A recent technical comment in Science (here) reminded me of a post I’d been meaning to write. We need to be our own worst critics. And by “we” I’m specifically talking about the bioinformaticians and computational biologists who are doing lots of transformations with lots of data all the time- but this generally applies to any scientist.
The technical comment I referred to is behind a paywall so I’ll summarize. The first group published the discovery of a mechanism for X-linked dosage compensation in Drosophila based on, among other things, ChIP-seq data (to determine transcription factor binding to DNA). The authors of the comment found that the initial analysis of the data had used an inappropriate normalization step – and the error is pretty simple: instead of multiplying a ratio by a factor (the square root of the number of bins used in a moving average) they multiplied the log2 transform of the ratio by the factor. This resulted in greatly exaggerated ratios, and artificially inducing a statistically significant difference where there was none. Importantly, the authors of the comment noticed this when,
We noticed that the analysis by Conrad et al. reported unusually high Pol II ChIP enrichment levels. The average enrichment at the promoters of bound genes was reported to be ~30,000-fold over input (~15 on a log2 scale), orders of magnitude higher than what is typical of robust ChIP-seq experiments.
This is important because it means that this was an obvious flag that the original authors SHOULD have seen and wondered about at some point. If they wondered about it they SHOULD have looked further into their analysis and done some simple tests to determine if what they were seeing (30,000 fold increase) was actually reasonable. In all likelihood they would have found their error. Of course, they may not have ended up with a story that could be published in Science- but at least they would not have had the embarrassment of being caught out that way. This is not to say that there is any indication of wrongdoing on the part of the original paper- it seems that they made an honest mistake.
In this story the authors likely fell prey to the Confirmation Bias, the tendency to believe results that support your hypothesis. This is a particularly enticing and tricky bias and I have fallen prey to it many times. As far as I know, these errors have never made it into any of my published work. However, falling for particularly egregious examples (arising from mistakes in machine learning applications, for example) trains you to be on the lookout for it in other situations. Essentially it boils down to the following:
- Be suspicious of all your results.
- Be especially suspicious of results that support your hypothesis.
- The amount you should be suspicious should be proportional to the quality of the results. That is, the better the results are the more you should be suspicious of them and the more rigorously you should try to disprove them.
This is essentially wrapped up in the scientific method (my post about that here)- but it bears repeating and revisiting. You need to be extremely critical of your own work. If something works, check to make sure that it actually does work. If it works extremely well, be very suspicious and look at the problem from multiple angles. If you don’t someone else may, and they may not write as nice of things about you as YOU would.
The example I give above is nice in its clarity and it resulted in calling into question the findings of a Science paper (which is embarrassing). However, there are much, much worse cases with more serious consequences.

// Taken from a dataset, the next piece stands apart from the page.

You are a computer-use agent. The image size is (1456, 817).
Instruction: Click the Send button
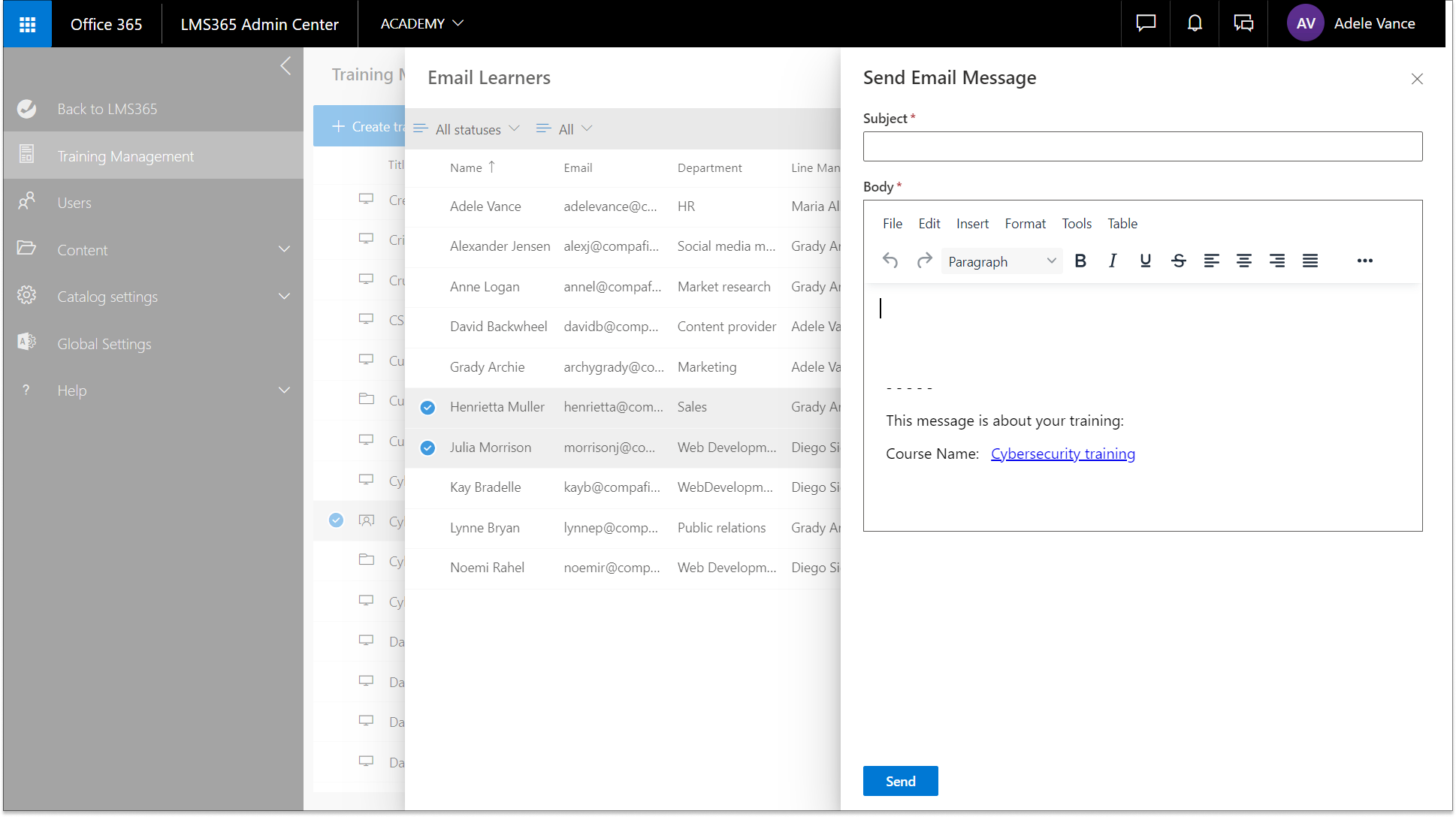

Take, for instance, the work Keith Baggerly and Kevin Coombes did to uncover a series of cancer papers that had multiple data processing, analysis and interpretation errors. The NY Times ran a good piece on it. It is more complicated and involves both (likely) unintentional errors in processing, analysis, or interpretation and could actually involve more serious issues of impropriety. I won’t go in to the details here but their original paper in The Annals of Applied Statistics, “Deriving chemosensitivity from cell lines: Forensic bioinformatics and reproducible research in high-throughput biology“, should be reading for any bioinformatics or computational biology researcher. The paper painstakingly and clearly goes through the results of several high profile papers from the same group and reconstructs, first, the steps they must have taken to get the results they did, then second, where the errors occurred, and finally, the results if the analysis had been done correctly.
Their conclusions are startling and scary: they found that the methods were often times not described clearly such that a reader could easily reconstruct what was done and they found a number of easily explainable errors that SHOULD have been caught by the researchers.
These were associated with one group and a particular approach, but I can easily recognize the first, if not the second, in many papers. That is, it is often times very difficult to tell what has actually been done to process the data and analyze it. Steps that have to be there are missing in the methods sections, parameters for programs are omitted, data is referred to but not provided, and the list goes on. I’m sure that I’ve been guilty of this from time to time. It is difficult to remember that writing the “boring” parts of the methods may actually ensure that someone else can do what you’ve done. And sharing your data? That’s just a no-brainer, but something that is too often overlooked in the rush to publish.
So these are cautionary tales. For those of us handling lots of data of different types for different purposes and running many different types of analysis to obtain predictions we must always be on guard against our own worst enemy, ourselves and the errors we might make. And we must be our own worst (and best) critics: if something seems too good to be true, it probably is.